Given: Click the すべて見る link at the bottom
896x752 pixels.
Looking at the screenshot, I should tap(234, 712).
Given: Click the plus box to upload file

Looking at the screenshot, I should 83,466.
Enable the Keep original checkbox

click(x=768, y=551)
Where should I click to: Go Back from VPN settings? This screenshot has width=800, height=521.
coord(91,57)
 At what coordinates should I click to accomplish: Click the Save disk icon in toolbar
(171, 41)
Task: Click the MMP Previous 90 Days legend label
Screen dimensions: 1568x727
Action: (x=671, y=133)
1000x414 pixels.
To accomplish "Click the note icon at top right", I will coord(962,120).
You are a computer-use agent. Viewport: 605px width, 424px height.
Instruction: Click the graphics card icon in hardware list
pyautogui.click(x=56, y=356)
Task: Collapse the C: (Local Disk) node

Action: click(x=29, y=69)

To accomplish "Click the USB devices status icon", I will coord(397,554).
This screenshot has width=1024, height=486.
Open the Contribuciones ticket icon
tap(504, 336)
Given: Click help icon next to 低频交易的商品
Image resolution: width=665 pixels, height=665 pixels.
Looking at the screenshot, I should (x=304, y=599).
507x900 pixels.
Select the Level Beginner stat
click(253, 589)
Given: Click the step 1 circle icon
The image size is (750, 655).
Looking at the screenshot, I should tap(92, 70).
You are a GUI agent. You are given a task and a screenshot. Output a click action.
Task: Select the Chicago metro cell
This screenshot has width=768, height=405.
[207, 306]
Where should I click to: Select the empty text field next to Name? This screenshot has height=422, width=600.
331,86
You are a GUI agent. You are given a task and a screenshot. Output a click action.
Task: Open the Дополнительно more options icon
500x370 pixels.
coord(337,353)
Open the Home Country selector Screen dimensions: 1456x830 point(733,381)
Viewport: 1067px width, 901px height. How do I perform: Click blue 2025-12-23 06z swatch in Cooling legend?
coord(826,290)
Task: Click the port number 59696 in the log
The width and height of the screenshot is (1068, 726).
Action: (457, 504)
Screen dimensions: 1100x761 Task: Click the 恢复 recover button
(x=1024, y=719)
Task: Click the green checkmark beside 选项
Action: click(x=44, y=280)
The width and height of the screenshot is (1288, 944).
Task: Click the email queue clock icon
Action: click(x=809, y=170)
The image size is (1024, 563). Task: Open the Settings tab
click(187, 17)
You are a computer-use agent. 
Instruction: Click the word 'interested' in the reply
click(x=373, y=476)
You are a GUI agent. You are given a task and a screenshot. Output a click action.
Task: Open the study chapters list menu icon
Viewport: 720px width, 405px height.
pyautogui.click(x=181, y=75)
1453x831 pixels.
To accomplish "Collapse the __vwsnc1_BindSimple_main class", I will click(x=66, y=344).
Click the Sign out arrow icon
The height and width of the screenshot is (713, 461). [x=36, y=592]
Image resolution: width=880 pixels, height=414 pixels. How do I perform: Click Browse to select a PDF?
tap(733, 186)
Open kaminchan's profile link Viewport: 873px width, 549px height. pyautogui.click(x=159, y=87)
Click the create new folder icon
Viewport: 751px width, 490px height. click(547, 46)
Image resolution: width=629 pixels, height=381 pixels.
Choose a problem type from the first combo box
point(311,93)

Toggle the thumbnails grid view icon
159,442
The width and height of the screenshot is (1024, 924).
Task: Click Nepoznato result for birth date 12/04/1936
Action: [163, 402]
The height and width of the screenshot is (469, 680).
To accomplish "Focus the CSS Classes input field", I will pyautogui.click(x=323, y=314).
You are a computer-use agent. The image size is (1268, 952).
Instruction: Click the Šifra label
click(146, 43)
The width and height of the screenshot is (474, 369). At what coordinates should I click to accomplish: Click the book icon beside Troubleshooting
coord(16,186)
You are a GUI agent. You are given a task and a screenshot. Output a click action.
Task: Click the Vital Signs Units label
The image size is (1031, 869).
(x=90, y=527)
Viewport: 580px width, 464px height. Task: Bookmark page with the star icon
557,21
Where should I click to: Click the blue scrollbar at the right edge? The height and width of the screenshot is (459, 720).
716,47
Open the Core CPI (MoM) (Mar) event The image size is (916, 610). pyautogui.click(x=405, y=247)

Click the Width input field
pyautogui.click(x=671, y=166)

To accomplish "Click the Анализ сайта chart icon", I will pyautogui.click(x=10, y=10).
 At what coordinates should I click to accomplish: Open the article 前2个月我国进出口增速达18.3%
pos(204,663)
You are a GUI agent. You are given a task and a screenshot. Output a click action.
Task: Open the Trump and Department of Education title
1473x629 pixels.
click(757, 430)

**PROBLEM DETAILS**
Exact duplication is required for the lines above, from the line that contains "At what coordinates should I click to accomplish: Click the Save" to the line that contains "1000x414 pixels.", inclusive; omit all others.

**SOLUTION FOR THIS PROBLEM**
 At what coordinates should I click to accomplish: Click the Save disk icon in toolbar
(171, 41)
Task: Click the MMP Previous 90 Days legend label
Screen dimensions: 1568x727
Action: (x=671, y=133)
1000x414 pixels.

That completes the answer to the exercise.